*Aim of the exercise*: Output exactly, and only, the lines below from the one with "Show Purposes (388, 2525)" down to the one with "アルスプラウトについて詳しく知る！". Include both end lines and no pictures.

*Extracted material*:
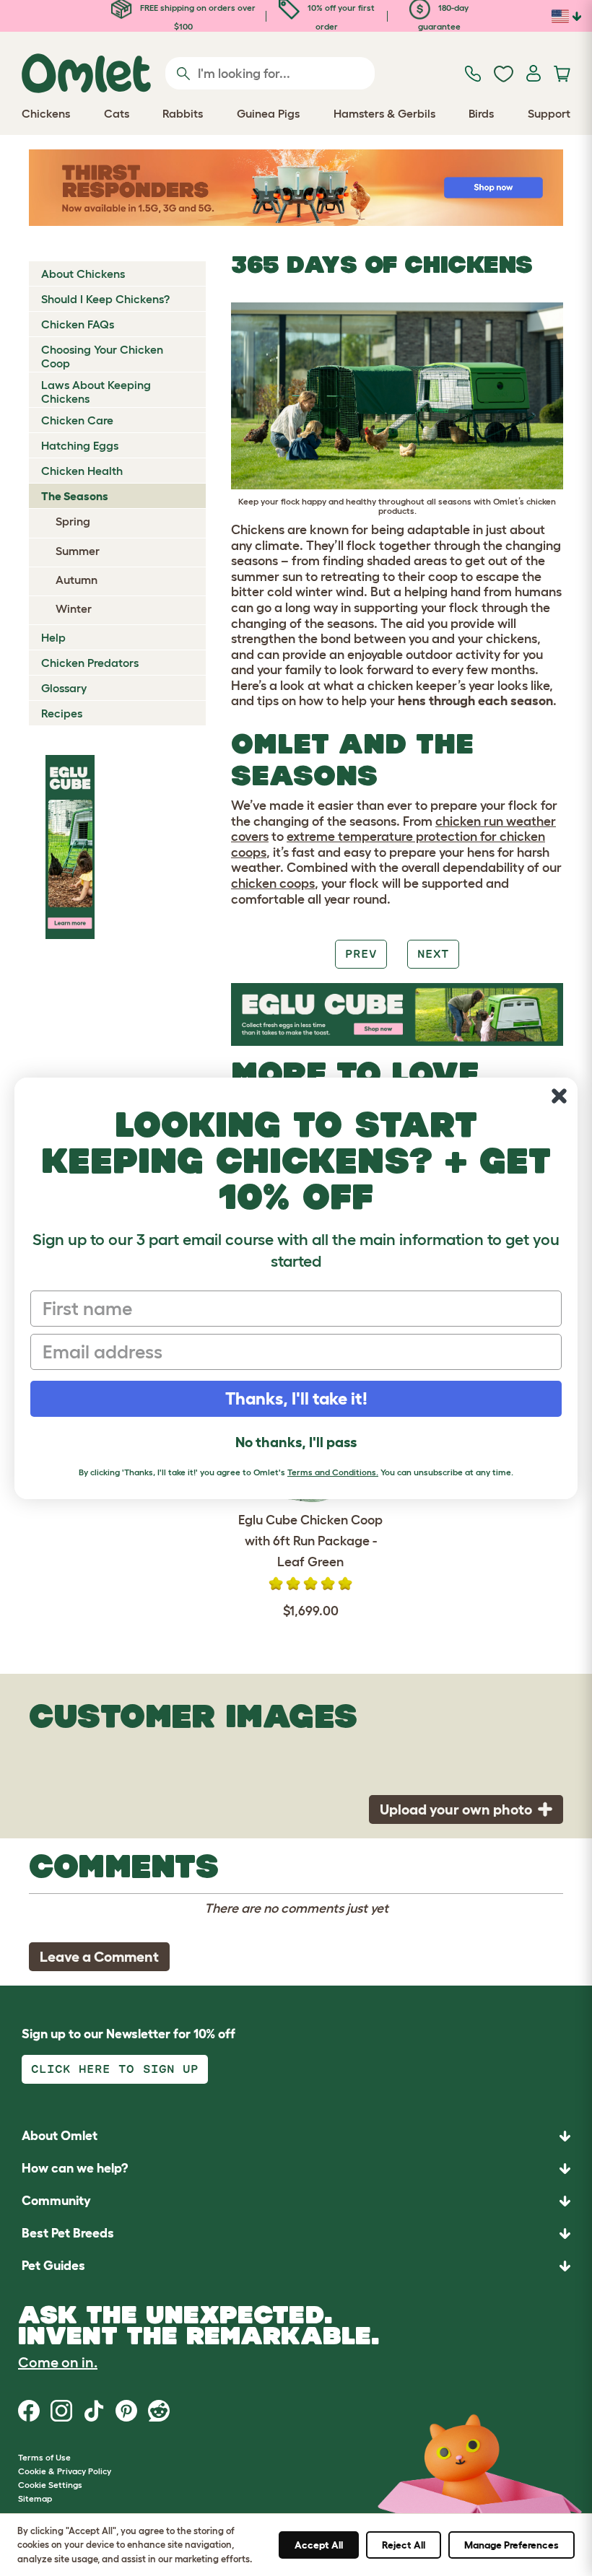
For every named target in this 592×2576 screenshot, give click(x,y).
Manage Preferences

--

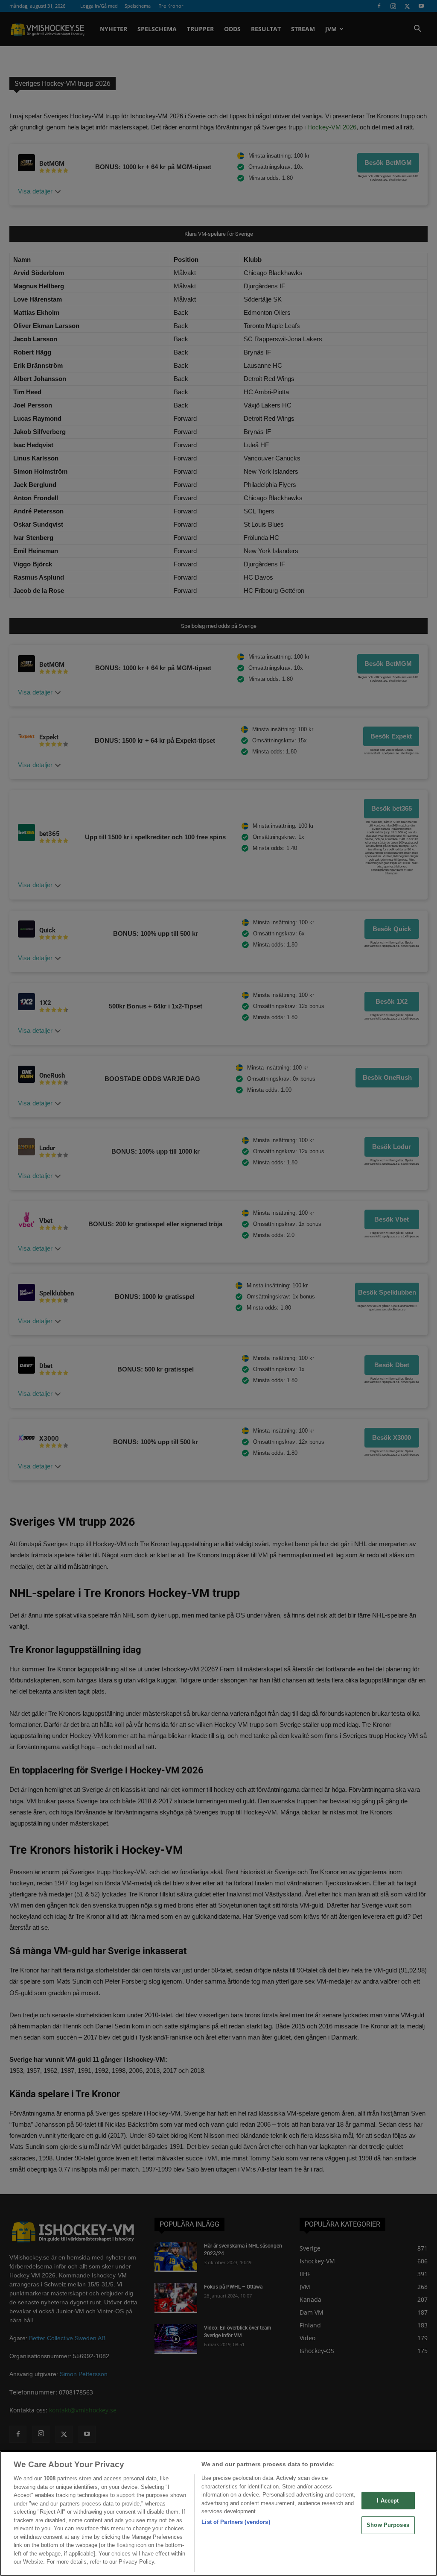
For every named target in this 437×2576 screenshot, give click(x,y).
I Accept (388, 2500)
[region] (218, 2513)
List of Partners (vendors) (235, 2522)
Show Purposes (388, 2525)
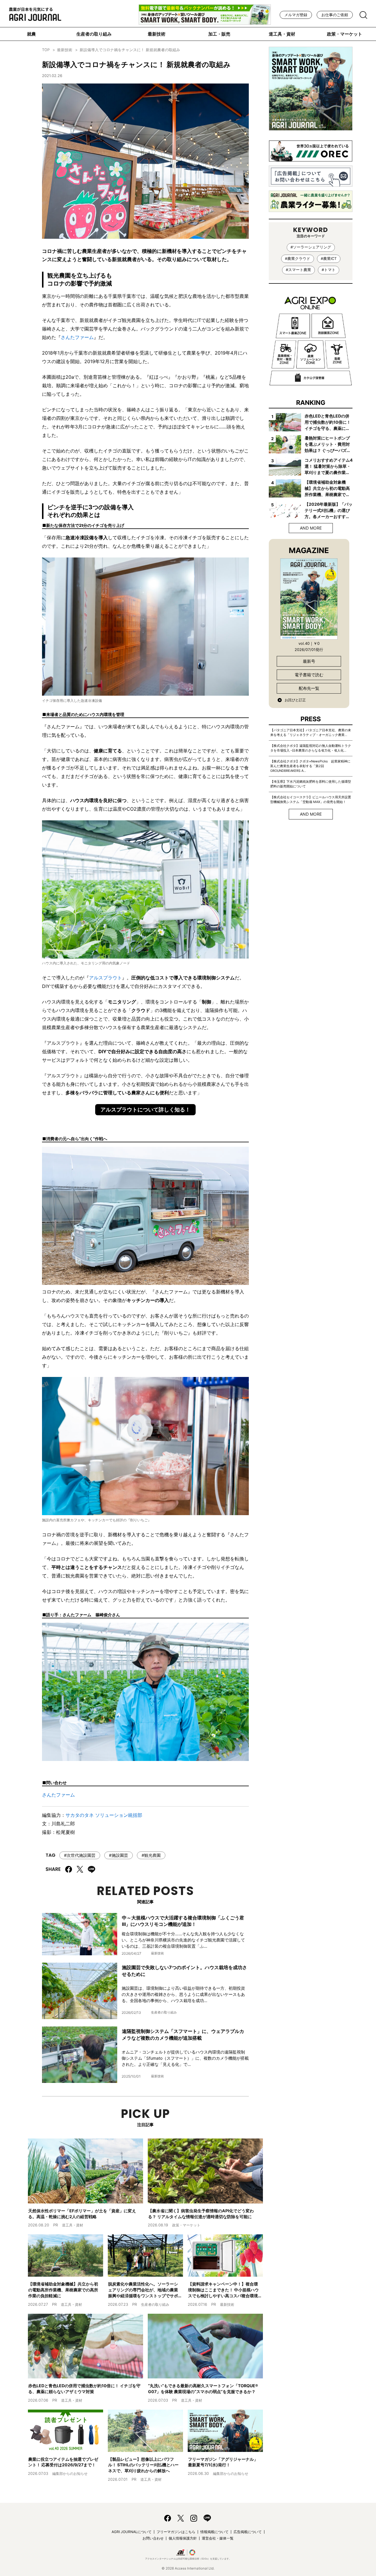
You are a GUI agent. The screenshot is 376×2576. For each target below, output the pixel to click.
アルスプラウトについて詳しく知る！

*Answer space*:
Show Purposes (388, 2525)
You are a GUI agent. The screenshot is 376×2576. For each target below, output the pixel to click.
アルスプラウトについて詳しく知る！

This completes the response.